▶ Task
If a line in the data contains "agent", copy it out.

▶ Records for the exercise
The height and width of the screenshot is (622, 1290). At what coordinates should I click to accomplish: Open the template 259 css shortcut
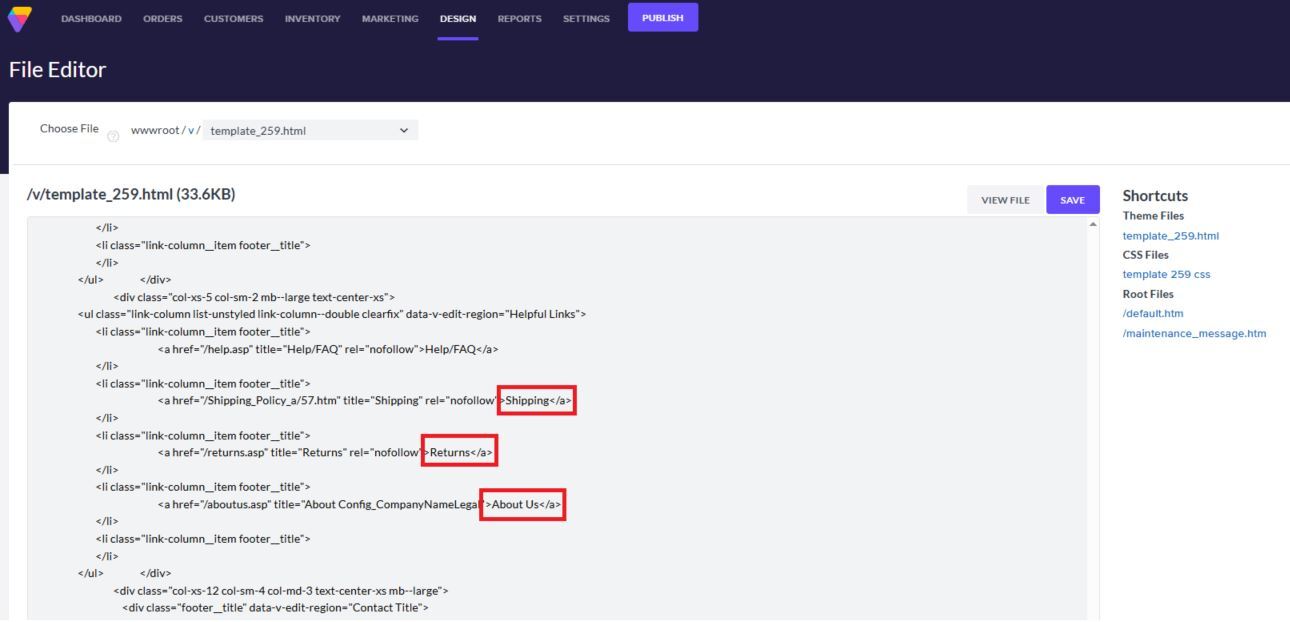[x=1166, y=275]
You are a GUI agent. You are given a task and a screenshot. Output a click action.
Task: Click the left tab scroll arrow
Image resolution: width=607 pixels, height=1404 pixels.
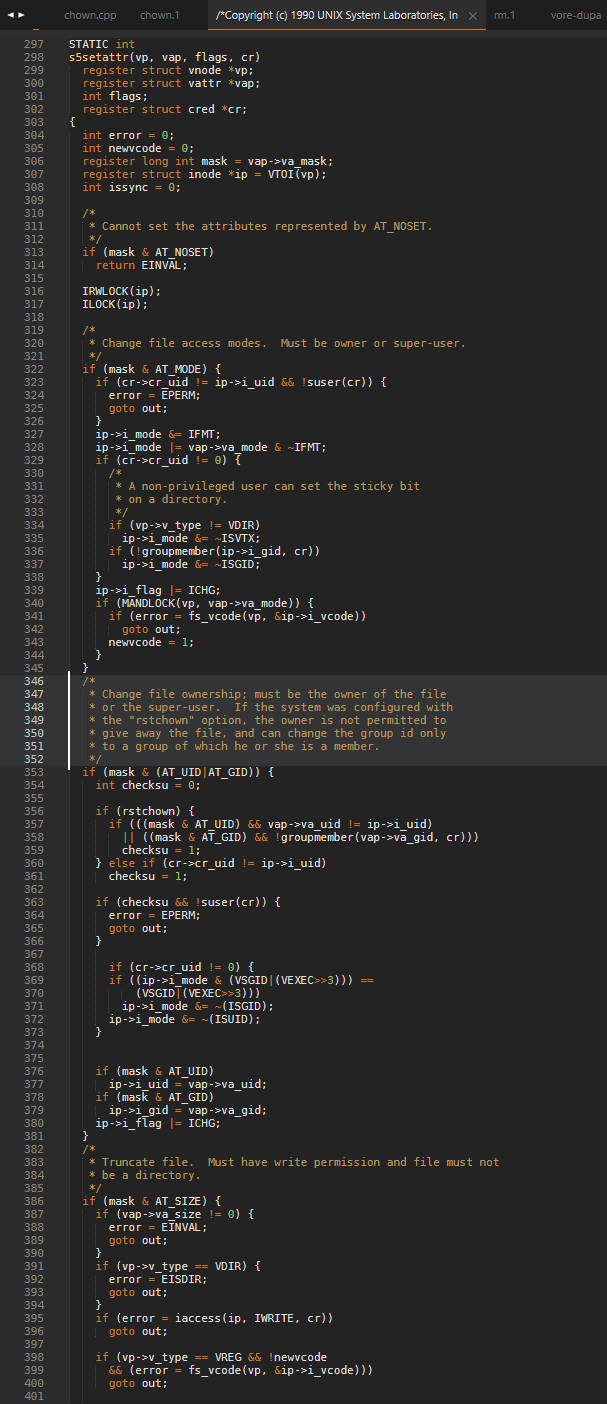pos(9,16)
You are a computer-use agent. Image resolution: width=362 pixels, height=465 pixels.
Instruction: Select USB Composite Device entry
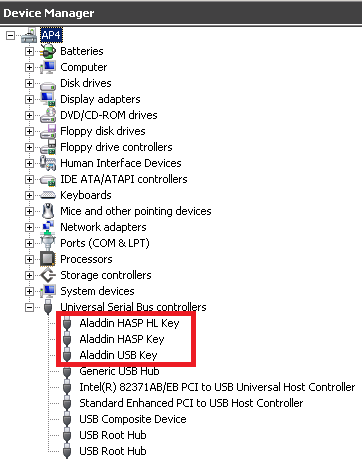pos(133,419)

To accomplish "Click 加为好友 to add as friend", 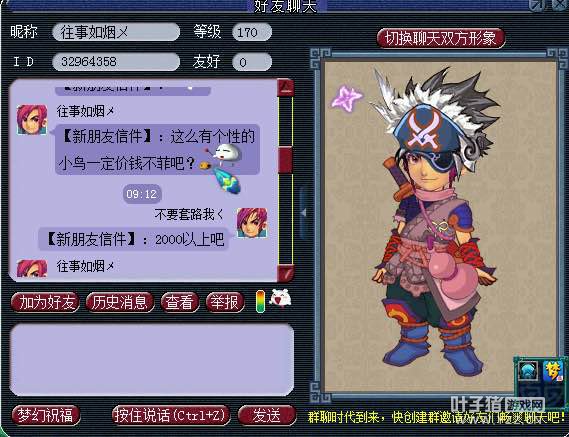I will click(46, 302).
...
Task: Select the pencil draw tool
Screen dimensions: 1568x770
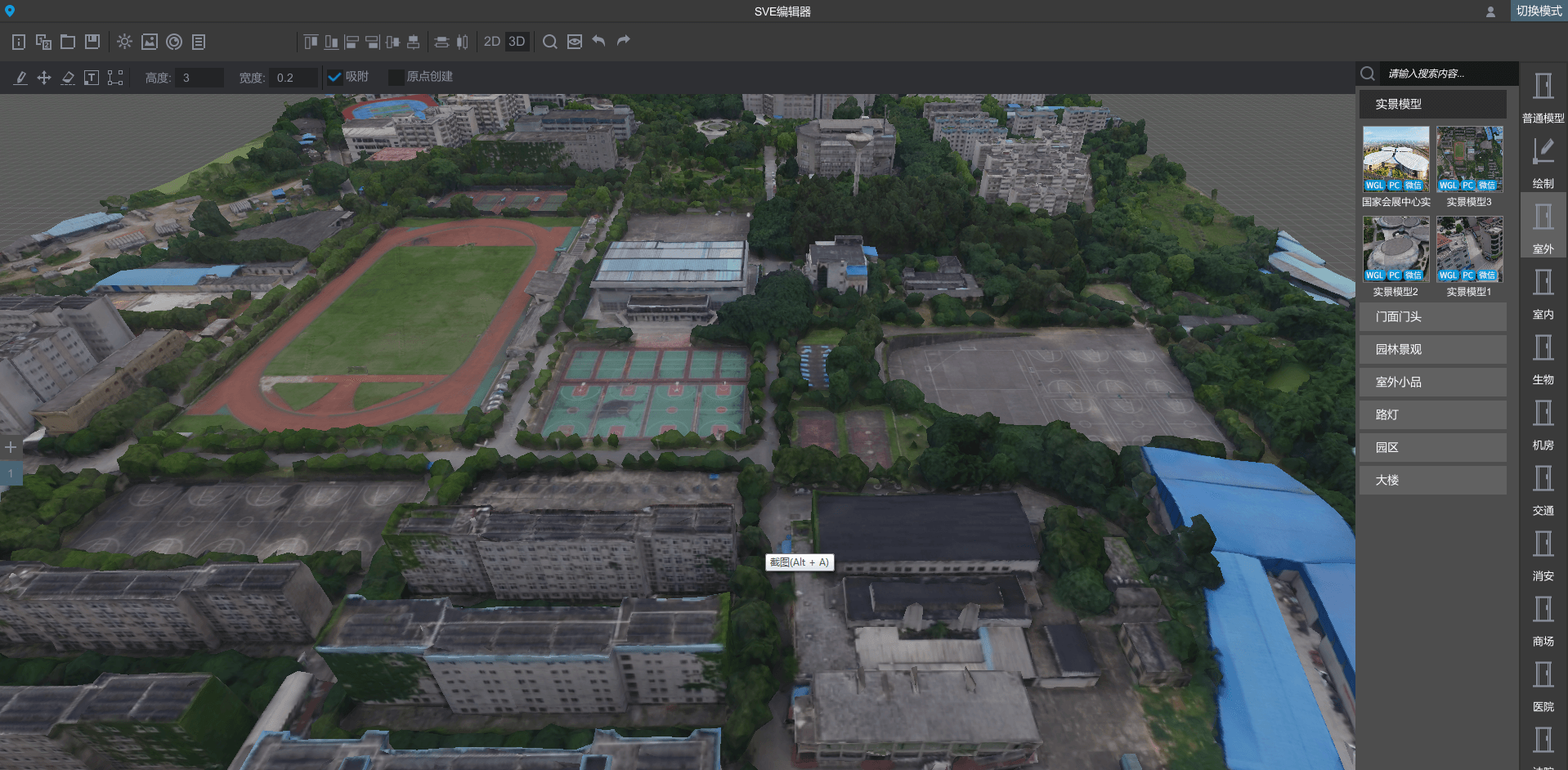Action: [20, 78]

▶ Task output
You are a GUI agent. You are given a task and a screenshot. Output a click action.
You are a computer-use agent. Image resolution: width=362 pixels, height=465 pixels.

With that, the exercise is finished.